Most existing estimates of the macroeconomic costs of AIDS, as measured by the reduction in thegrowth rate of gross domestic product, are modest. For Africa-the continent where the epidemic has hit the hardest-they range between 0.3 and 1.5 percent annually. The reason is that these estimates are based on an underlying assumption that the main effect of increased mortality is to relieve pressure on existing land and physical capital so that output per head is little affected. The authors argue that this emphasis is misplaced and that, with a more plausible view of how the economy functions over the long run, the economic costs of AIDS are almost certain to be much higher. Not only does AIDS destroy existing human capital, but by killing mostly young adults, it also weakens the mechanism through which knowledge and abilities are transmitted from one generation to the next. The children of AIDS victims will be left without one or both parents to love, raise, and educate them. The model yields the following results. In the absence of AIDS, the counterfactual benchmark, there is modest growth, with universal and complete education attained within three generations.

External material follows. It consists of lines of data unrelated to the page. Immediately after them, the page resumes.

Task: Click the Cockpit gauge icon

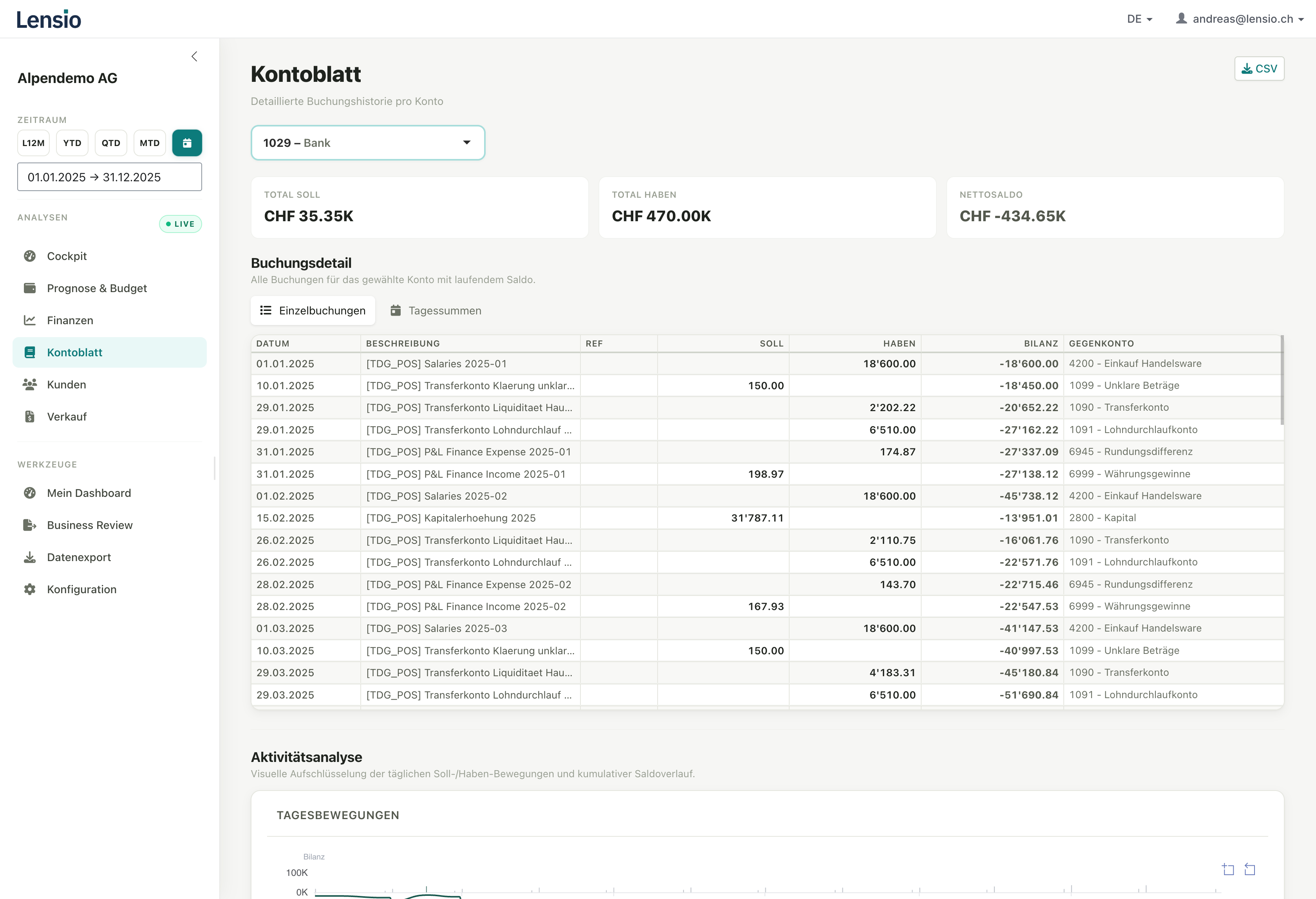Action: click(30, 256)
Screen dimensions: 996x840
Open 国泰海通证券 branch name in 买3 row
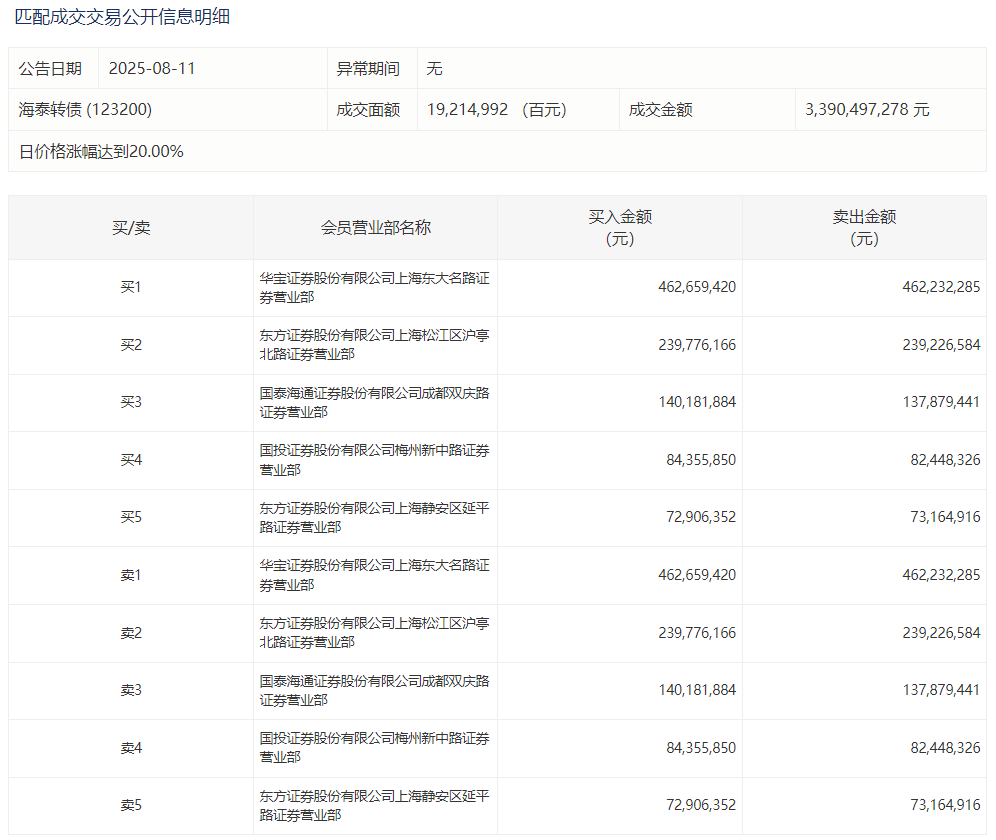click(x=374, y=403)
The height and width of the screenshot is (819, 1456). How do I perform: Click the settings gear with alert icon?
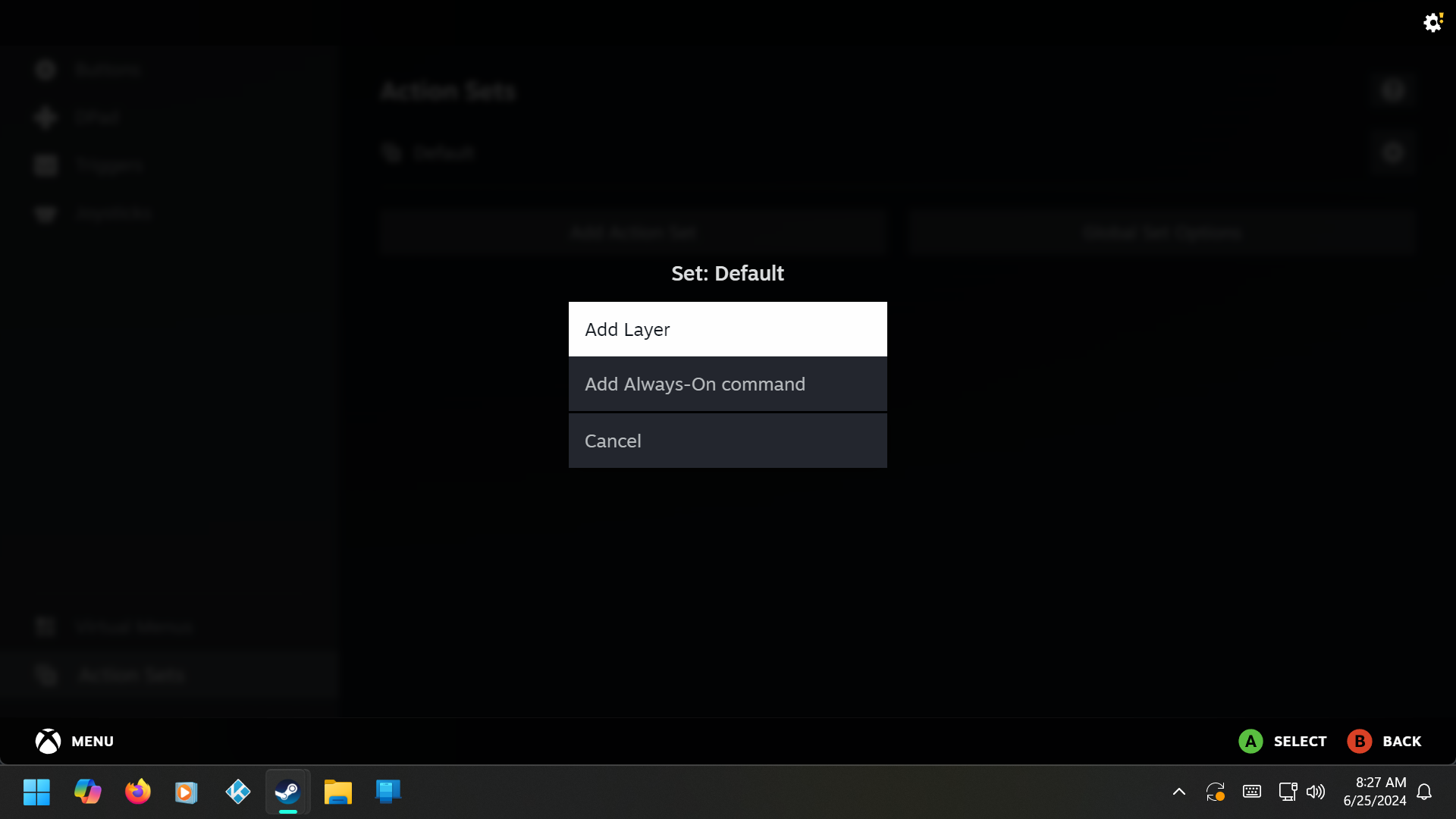coord(1432,22)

But if nothing is done to combat the epidemic, a complete economic collapse will occur within three generations. With optimal spending on combating the disease, and if there is pooling, growth is maintained, albeit at a somewhat slower rate than in the benchmark case in the absence of AIDS. If pooling breaks down and is replaced by nuclear families, growth will be slower still. Indeed, if school attendance subsidies are not possible, growth will be distinctly sluggish. In all three cases, the additional fiscal burden of intervention will be large, which reinforces the gravity of the findings.

Suggested Citation

  • Clive Bell & Shantayanan Devarajan & Hans Gersbach, 2003. "The long-run economic costs of AIDS : theory and an application to South Africa," Policy Research Working Paper Series 3152, The World Bank.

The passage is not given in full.